By no means am I a litter bug, but would it be feasible to put it on the moon or launch it to the sun?
have not studied bomb and have you studied at all the
But again, rockets occasionally blow up, and the story they always give us is that it would be safe and that the nuclear power plant would fall safely back to ground, and they would find it, and that would be that.
The idea of trying to get all the man-made materials out of the waste so you're just left with efficient products is an excellent idea.
I mean, it's more than just an idea.
It should be done, in my view.
And it simply depends on whether one has in hand a chemical process that will do that in the first place, and secondly, a reactor that will then burn up the man-made elements as we were proposing for the IFR.
But in principle, obviously, it's a very, in my mind, a very sound idea.
First Tom Caller line, you're on the air with Dr. Till.
Hello.
unidentified
Hello.
Hello, Hart Bell.
It's a pleasure to talk to you.
I've been listening for many years driving truck.
Thank you, Mike.
Dr. Till, I was working for the state of Washington, and there were some professional people that would come in out of Hanford during the time when there was a fire over there.
And I was privy to some conversations that talked about radioactivity all over the place on the Geiger counters.
But when it came out on the news, of course, everything was all fine.
And had the opportunity to talk to some people.
The storage of radioactive material over there is just, well, it's got a lot of the tribal community and it's still in an uproar over there in the Hanford area.
So my concern, and maybe you could talk a little bit about it, is that some of these products last for, what, 20,000 years or quite a while?
Well, I'm unfamiliar with it, but let me answer the part of the question to do with the long-lived activity.
In order for there to be really long-lived activity, you have to have contaminated with americium, curium, neptunium, plutonium, basically those four elements.
And the only way that I could see that at the Hanford site that that could have been so is if the source of the contamination was the waste tanks there.
unidentified
Yeah, in fact, I think that's what it was with some of the waste tanks and being close to the river and the fish and the communities.
Yeah, so anyway, that's, you know, our was bringing up the question about the fear factor, I guess you might say.
And, you know, when I hear things like that and you hear the conversation, what the news media was saying to the public, and as I went to work and would listen to these conversations at the office by professional people that were, you know, talking behind closed doors, I just, my, you know, my attitude about it is I don't have any trust in this process.

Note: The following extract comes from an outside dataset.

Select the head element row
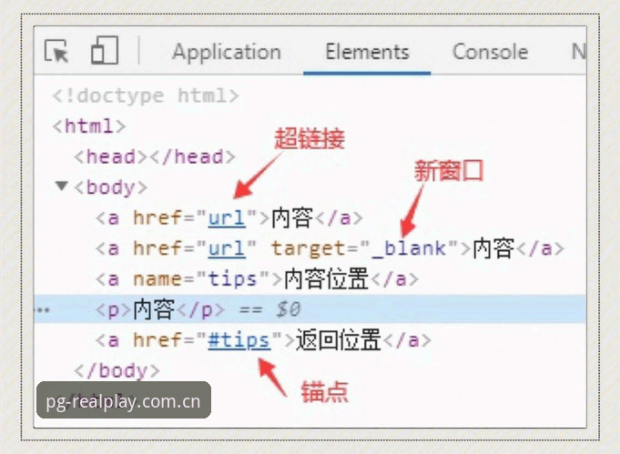This screenshot has height=454, width=620. point(155,156)
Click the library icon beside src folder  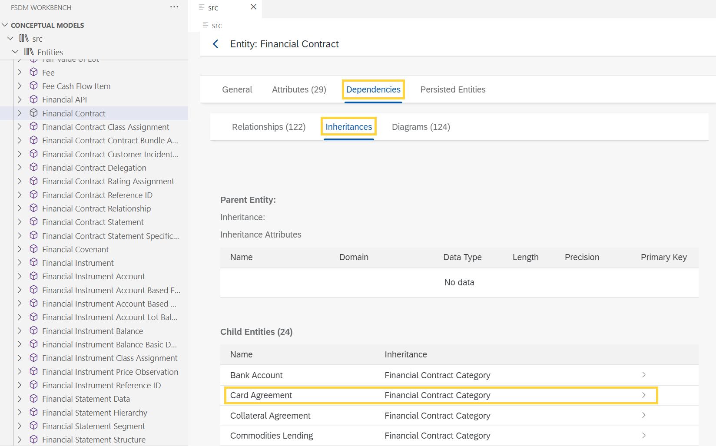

So then, you know, even though that was then, and this is now, even now, there are reasons to question perhaps not the pure technology itself, but man's stewardship of it is not a great record.
I mean, on the, you know, you get dumb decisions in every field.
And the decisions that have to do with how much money goes into the cleanup of the waste tanks and so on and so on are made in Washington, D.C. by bureaucrats.
And the technical people, I can tell you from experience, have very little to say about it.
I testified for all of those years in front of all the relevant committees of Congress every year.
I got to the point where I knew most of the committee members and certainly the chairman.
I would say this, the IFR, they're talking about the politics of the IFR, the senator that led the floor fight against the IFR in 1994 was Senator John Kerry.
And I must say at the time I had not heard of him, and I confused him with the other Kerry.
So there is a real political element in all of this.
And it hasn't worked to the benefit, I think, of a cool look at what the direction should be in advanced reactor development in this country, given, as we said earlier, the oil difficulties that we're undoubtedly approaching.
What's on there is a public television, WGBH Boston, who carried, who I was interviewed by a man who won the Pulitzer Prize for the History of the Atomic Bomb.